The pistol’s frame was made of stainless steel, had an oversized trigger guard, and had a matte black finish. The OHWS was fitted with black plastic grip panels. The pistol has an oversized magazine release button and a lanyard ring. A mount was attached to the front of the frame for installing the laser aiming module. The requirement for a double action trigger with a de-cocker took Colt engineers right to their Colt Double Eagle pistols. Colt developed the Double Eagle due to customer demand for a double action version of the M1911 and who did not want to carry a pistol in a cocked and locked condition. Consequently, Colt engineers developed a double action trigger with a SIG Sauer-type de-cocking lever. The Double Eagle did not have any manual safety but had the Series-80 firing pin block as does the Colt OHWS. The OHWS uses a Commander-type hammer.

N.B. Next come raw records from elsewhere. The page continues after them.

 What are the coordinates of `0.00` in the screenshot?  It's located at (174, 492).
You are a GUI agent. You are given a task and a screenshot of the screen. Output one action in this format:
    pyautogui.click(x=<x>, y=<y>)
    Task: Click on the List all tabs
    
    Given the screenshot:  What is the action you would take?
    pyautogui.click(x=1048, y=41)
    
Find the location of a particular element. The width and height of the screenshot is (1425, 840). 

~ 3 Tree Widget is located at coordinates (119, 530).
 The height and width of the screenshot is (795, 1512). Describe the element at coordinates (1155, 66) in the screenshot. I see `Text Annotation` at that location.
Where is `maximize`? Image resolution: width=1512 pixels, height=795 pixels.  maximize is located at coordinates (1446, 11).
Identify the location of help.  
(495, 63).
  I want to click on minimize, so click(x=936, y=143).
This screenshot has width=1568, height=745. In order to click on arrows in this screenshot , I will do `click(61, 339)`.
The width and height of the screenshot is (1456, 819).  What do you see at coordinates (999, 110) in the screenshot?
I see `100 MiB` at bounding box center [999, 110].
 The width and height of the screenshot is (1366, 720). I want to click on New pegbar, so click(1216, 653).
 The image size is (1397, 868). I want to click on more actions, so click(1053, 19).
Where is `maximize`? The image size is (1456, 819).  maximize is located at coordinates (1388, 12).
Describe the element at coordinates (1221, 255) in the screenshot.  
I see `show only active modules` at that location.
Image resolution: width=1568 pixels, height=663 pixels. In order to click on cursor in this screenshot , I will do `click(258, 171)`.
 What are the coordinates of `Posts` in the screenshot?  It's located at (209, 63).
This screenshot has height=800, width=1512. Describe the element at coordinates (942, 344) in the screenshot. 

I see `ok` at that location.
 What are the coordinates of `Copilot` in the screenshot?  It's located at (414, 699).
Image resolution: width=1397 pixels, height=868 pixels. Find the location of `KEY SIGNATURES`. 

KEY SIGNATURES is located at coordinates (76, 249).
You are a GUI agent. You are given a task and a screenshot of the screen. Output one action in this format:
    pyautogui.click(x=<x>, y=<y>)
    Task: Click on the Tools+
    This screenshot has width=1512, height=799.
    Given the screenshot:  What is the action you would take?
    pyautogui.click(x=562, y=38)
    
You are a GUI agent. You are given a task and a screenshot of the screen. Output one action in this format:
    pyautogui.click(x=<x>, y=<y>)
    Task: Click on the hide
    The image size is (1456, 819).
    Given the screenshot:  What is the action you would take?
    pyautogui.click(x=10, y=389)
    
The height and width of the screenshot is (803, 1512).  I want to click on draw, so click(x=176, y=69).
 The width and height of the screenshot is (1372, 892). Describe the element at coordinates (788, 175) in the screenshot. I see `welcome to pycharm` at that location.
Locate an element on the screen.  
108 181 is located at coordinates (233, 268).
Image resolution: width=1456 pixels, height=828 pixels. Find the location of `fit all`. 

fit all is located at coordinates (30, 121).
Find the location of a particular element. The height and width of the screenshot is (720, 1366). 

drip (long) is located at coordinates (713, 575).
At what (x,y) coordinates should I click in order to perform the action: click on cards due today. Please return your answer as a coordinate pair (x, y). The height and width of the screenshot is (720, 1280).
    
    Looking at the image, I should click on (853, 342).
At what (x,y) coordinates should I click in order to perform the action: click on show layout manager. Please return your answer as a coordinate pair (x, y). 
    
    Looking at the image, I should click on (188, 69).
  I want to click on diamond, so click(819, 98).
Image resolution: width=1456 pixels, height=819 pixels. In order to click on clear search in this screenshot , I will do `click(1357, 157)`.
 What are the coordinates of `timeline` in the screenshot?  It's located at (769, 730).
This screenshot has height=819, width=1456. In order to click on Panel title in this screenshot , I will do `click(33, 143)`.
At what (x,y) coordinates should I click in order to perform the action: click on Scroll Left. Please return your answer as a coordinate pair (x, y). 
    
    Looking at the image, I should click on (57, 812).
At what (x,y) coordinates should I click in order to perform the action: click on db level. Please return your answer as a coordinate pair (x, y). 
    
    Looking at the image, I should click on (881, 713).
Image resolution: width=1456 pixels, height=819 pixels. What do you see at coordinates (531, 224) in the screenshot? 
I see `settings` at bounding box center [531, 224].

The Detachable Muzzle Brake
Another hurdle the engineers had to overcome was the problem of adapting a silencer. Due to the rotating barrel you could not screw the silencer onto the barrel. The added weight would surely cause malfunctions as well as contribute to accuracy problems. In a meeting with Colt engineers, Reed Knight and Gene Stoner, the topic of attaching a silencer was addressed. Stoner recommended the use of a muzzle brake that would attach to the frame and made a rough sketch of a design. Colt went with the concept. The solution was the addition of a muzzle break/silencer attachment device to the frame. This attachment was held onto the frame by a rail and two toggle switches. The front sight is also in the attachment. The silencer would have a quick detachable mount where a locking gate would slide down and engaged the notches on both sides of the muzzle break. An additional feature on the Colt pistol, which was later eliminated from the final design bought from H&K, was the slide lock. To eliminate slide chatter and thus reducing dB from firing the pistol with the silencer, a mechanical lever was placed in the frame that locked the slide into battery effectively making the pistol a single shot weapon. Once the round was fired, the lock would have to be disengaged and the slide retracted. This was originally designed to fulfill two purposes. First, to eliminate the slide chatter and reduce noise and second, was to keep the fired cartridge case in the pistol and not left for enemy intelligence to find and trace the producer of the ammunition. Colt testing found that the pistol was just as quiet with the slide unlocked as it was locked. It is interesting to note that in the final requirement, SOCOM felt this feature was putting the operator’s life in danger by not having the follow-up shot.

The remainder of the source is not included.